Abstract:We provide a sufficient condition under which the time marginal of the law of $\mu$-symmetric diffusion process $\mathsf{X}$ in the infinite dimensional configuration space $\mathbf \Upsilon$ is the unique Wasserstein $\mathsf{W}_{2, \mathsf{d}_\mathbf\Upsilon}$ $\mathsf{EVI}$-gradient flow of the relative entropy (a.k.a. Kullback-Leibler divergence) $\mathrm{Ent}_{\mu}$ on the space $P(\mathbf \Upsilon)$ of probability measures on $\mathbf \Upsilon$. Here, $\mathbf \Upsilon$ is equipped with the $\ell^2$-matching extended distance $\mathsf d_\mathbf \Upsilon$ and a Borel probability $\mu$ while $P(\mathbf \Upsilon)$ is endowed with the transportation extended distance $\mathsf W_{2, \mathsf d_\mathbf \Upsilon}$ with cost $\mathsf d_\mathbf \Upsilon^2$. Our results include the cases $\mu=\mathsf{sine}_2$ and $\mu= \mathsf{Airy}_2$ point processes, where the associated diffusion processes are unlabelled solutions to the infinite-dimensional Dyson-type stochastic differential equations in the bulk and soft-edge limit respectively.
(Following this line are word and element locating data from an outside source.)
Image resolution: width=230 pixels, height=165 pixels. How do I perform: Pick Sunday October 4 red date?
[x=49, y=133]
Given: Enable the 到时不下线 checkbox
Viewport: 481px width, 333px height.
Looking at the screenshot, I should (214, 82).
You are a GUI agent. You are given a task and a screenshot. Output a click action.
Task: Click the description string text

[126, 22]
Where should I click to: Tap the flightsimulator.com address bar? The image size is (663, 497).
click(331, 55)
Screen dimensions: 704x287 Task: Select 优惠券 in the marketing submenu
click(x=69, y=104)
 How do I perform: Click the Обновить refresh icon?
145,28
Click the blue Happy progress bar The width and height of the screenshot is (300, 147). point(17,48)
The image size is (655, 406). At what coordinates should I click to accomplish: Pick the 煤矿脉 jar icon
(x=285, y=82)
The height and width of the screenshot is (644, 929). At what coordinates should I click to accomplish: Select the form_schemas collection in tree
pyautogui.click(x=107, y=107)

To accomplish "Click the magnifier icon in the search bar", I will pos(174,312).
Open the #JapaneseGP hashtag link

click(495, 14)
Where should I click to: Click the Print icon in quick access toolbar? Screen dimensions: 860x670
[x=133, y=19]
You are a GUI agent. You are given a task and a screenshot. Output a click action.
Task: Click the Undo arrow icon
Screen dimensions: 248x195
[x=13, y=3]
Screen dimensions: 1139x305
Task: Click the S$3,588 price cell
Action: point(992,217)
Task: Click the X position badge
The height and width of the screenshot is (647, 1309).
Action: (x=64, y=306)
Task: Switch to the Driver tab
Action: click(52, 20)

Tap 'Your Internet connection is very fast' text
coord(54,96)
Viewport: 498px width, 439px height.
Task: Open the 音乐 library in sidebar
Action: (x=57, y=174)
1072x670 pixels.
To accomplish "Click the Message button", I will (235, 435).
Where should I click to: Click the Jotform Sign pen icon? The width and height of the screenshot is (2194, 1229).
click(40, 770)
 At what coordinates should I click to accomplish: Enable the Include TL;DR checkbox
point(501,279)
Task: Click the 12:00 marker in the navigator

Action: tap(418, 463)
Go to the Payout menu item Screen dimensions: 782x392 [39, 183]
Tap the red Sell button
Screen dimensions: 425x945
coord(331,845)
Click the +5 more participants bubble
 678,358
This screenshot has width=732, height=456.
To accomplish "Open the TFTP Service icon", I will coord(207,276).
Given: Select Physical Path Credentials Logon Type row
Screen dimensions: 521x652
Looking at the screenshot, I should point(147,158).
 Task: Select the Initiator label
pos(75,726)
As an application, we show that the extended metric measure space $(\mathbf \Upsilon , \mathsf{d}_\mathbf \Upsilon, \mu)$ satisfies the Riemannian curvature-dimension (RCD) condition as well as the distorted Brunn-Minkowski inequality, the HWI inequality and several other functional inequalities. Finally we prove that the time marginal of the law of $\mathsf{X}$ propagates number rigidity and tail triviality.